38
votes

I'm trying to install Laravel Homestead on Mac OS X following the official documentation instructions on here.

I installed VirtualBox and Vagrant. Now I'm trying to add the Homestead box with the command vagrant box add laravel/homestead. After a while the download stops and I get an error. It doesn't let me restore the download so I have to delete the partial download file and start from zero. I've tried it many times.

I think my Internet connection has something to do since it's kinda slow and it's a large file.

Here's the complete code:

$ vagrant box add laravel/homestead
==> box: Loading metadata for box 'laravel/homestead'
    box: URL: https://atlas.hashicorp.com/laravel/homestead
This box can work with multiple providers! The providers that it
can work with are listed below. Please review the list and choose
the provider you will be working with.

1) virtualbox
2) vmware_desktop

Enter your choice: 1
==> box: Adding box 'laravel/homestead' (v0.2.7) for provider: virtualbox
    box: Downloading: https://atlas.hashicorp.com/laravel/boxes/homestead/versions/0.2.7/providers/virtualbox.box
An error occurred while downloading the remote file. The error
message, if any, is reproduced below. Please fix this error and try
again.

transfer closed with 935392411 bytes remaining to read

After retrying:

An error occurred while downloading the remote file.
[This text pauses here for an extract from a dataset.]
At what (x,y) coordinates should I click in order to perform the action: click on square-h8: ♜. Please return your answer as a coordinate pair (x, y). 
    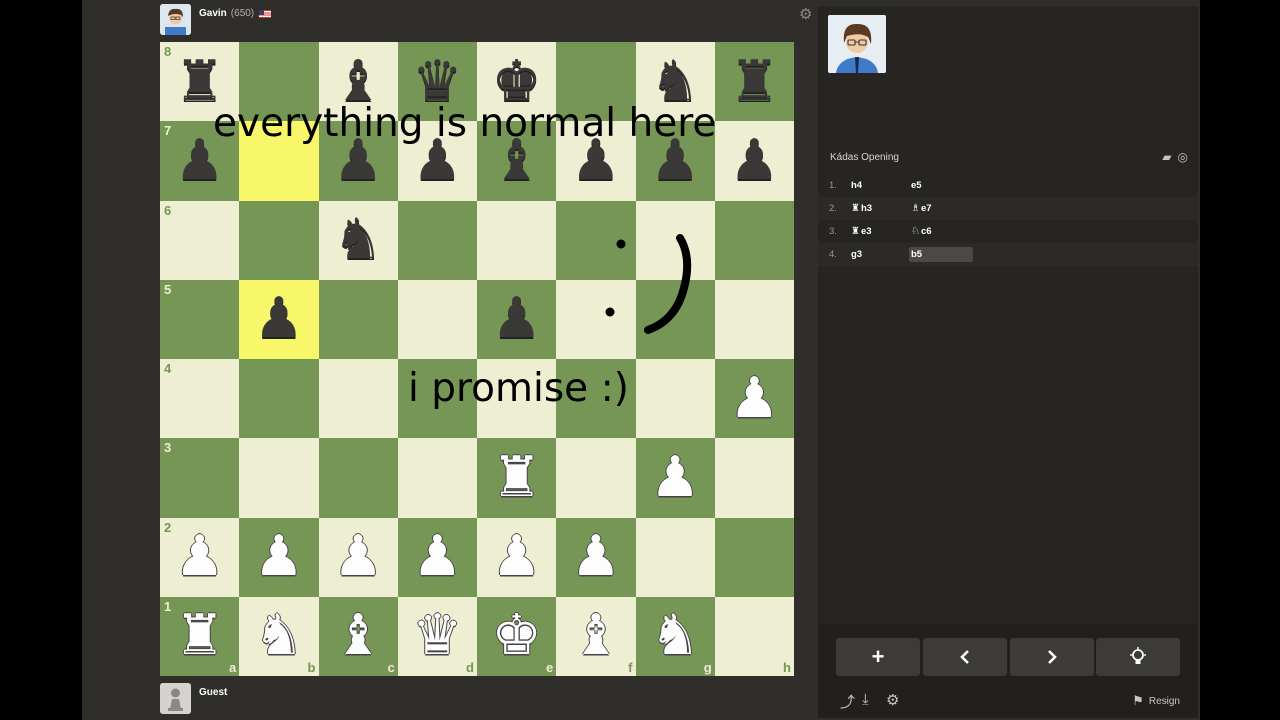
    Looking at the image, I should click on (754, 82).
The error
message, if any, is reproduced below. Please fix this error and try
again.

HTTP server doesn't seem to support byte ranges. Cannot resume.

Any help is appreciated.

11
Are you on a poor connection?ceejayoz

11 Answers

68
votes

A. Go to .vagrant.d\tmp\ and delete the partial download file, then try again.

B. If that fails, you could attempt downloading the file manually using a browser or other tool. Once downloaded, you can import it using vagrant box add laravel/homestead path/to/virtualbox.box.

(Edited: Adds second answer from comments below.)

42
votes

Try this:
rm ~/.vagrant.d/tmp/*or rm -R ~/.vagrant.d/tmp/*

Then vagrant up again.

13
votes

just goto C:\Users\YourUSERNAME\ .vagrant.d\tmp

and delete all the files then again type following command

vagrant box add laravel/homestead

Thats it Enjoy......

11
votes

Try:

vagrant box add laravel/homestead -c
7
votes

If you're using Vagrant V2 then you can use the --clean flag when adding a box.

vagrant box add laravel/homestead --clean

--clean - If given, Vagrant will remove any old temporary files from prior downloads of the same URL. This is useful if you don't want Vagrant to resume a download from a previous point, perhaps because the contents changed.

Vagrant Documentation

1
votes

I also got the same problem and I just went to

Home --> .vagrant.d -->tmp

Now here one zip file will be there, please delete that one and your done.

1
votes

type

cd ~

then type

rm -rf .vagrant.d

That should get it done .

0
votes

I solve this editing the .json file in: ~/.vagrant.d/data/machine-index Delete the value of key machines like "machines": {...} to "machines":{}

0
votes

To download a file you have to add version and provider in the URL. For example for downloading precise64 First you need its URL which is https://atlas.hashicorp.com/ubuntu/boxes/trusty64

then you have to add version and provider afterwards, for our example the download URL would be.

https://atlas.hashicorp.com/ubuntu/boxes/trusty64/versions/14.04/providers/virtualbox.box

Then you have to add it locally from your vagrant file.

To add it locally to vagrant file use the following command

vagrant box add foo-box /path/to/vagrant-box.box
vagrant init foo-box
vagrant up

This will create the vagrantfile and you can configure the vagrant file.

0
votes

I was simply resuming the process a few times before it was finally done. I think that the main problem is with the internet connection, it falters here at my home. The cleanest way certainly would be what others already suggested plus moving somewhere with a stable connection.

0
votes

This is a repository problem and sometimes depends on the vagrant version. Updating vagrant could work but if problems persist you have to try to use the archived vagrant versions.